Wednesday, September 16, 2015

Misunderstanding Hume


David Hume is well-known as a materialist and empiricist.  It is inconceivable that he would think of physical objects as being products of the mind.  He viewed objects as being composed of their parts.  But if an object composed of parts is seen as an entity in its own right, that is a perception of the mind.
The WHOLE, you say, wants a cause. I answer, that the uniting of these parts into a whole, like the uniting of several distinct counties into one kingdom, or several distinct members into one body, is performed merely by an arbitrary act of mind, and has no influence on the nature of things. Did I show you the particular cause of each individual in a collection of twenty particles of matter, I should think it very unreasonable, should you afterwards ask me, what was the cause of the whole twenty. This is sufficiently explained in explaining the cause of the parts. - Hume, Dialogues Concerning Natural Religion
What does this mean?  Hume is saying that the mind has no influence on the things that are assembled into a group, but the mind perceives this assemblage as a whole object.  There need not be any explanation for the object beyond explaining the parts that constitute the whole.  He once famously said, "I am nothing but a bundle of perceptions".

How surprising, then, to see Victor Reppert use this passage as evidence for his supernatural view of mind.
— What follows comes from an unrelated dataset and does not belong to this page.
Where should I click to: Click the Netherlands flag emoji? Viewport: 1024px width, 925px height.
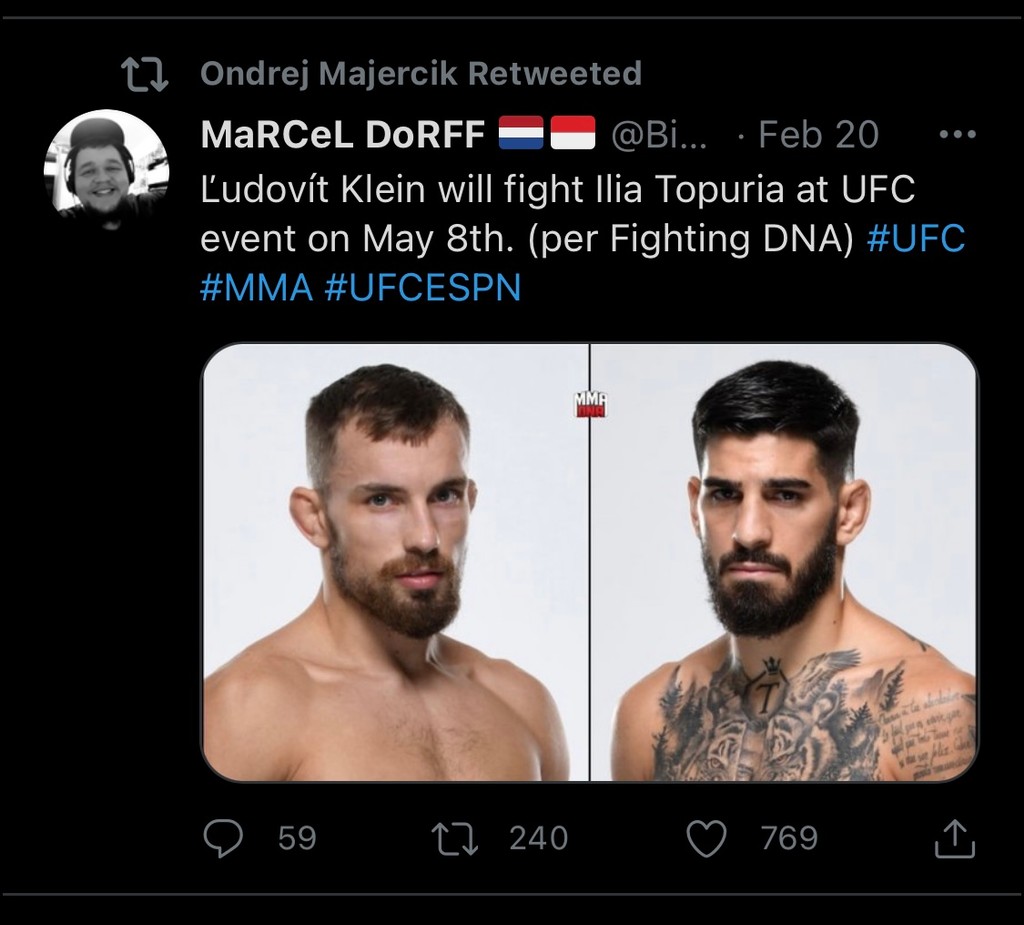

Reppert introduces the passage by saying "What is a naturalistic perspective on what a "whole" is? Here is David Hume."  OK, so far.  But he follows up with this:
What is a whole? It is a product of AN ARBITRARY ACT OF THE MIND," and not something in the nature of things. If the brain is a whole, then it can't exist without there being a mind. It s a mind-dependent object.
This understanding of Hume is a little difficult to comprehend, but I think Victor is saying that a brain is distinct from the assemblage of constituent parts.  It requires a mind to supply the additional something that makes the brain what it is, and therefore there must be a mind before there can be a brain.  This is a gross misinterpretation of Hume, who clearly said that the mind, in perceiving things as whole objects rather than constituent parts, has no influence on the nature of things  So we see a bunch of neurons clumped together, and we perceive this assemblage as a whole object in its own right - a brain.  Our perception of the brain as whole object doesn't change the fact that it is an assemblage of neurons that work together (in a complex manner), and its existence is explained as such. 

The materialist view of mind is that this assemblage of neurons, working together, functions in a way that produces the phenomenon that we perceive as mind.  Mind is not any kind of substance at all, as dualists like Victor would have you believe.  Rather, mind is a function or process.  It is what the brain does, and as such, has no substance at all.  Our perception of mind is our own perception of what is happening in our brain. 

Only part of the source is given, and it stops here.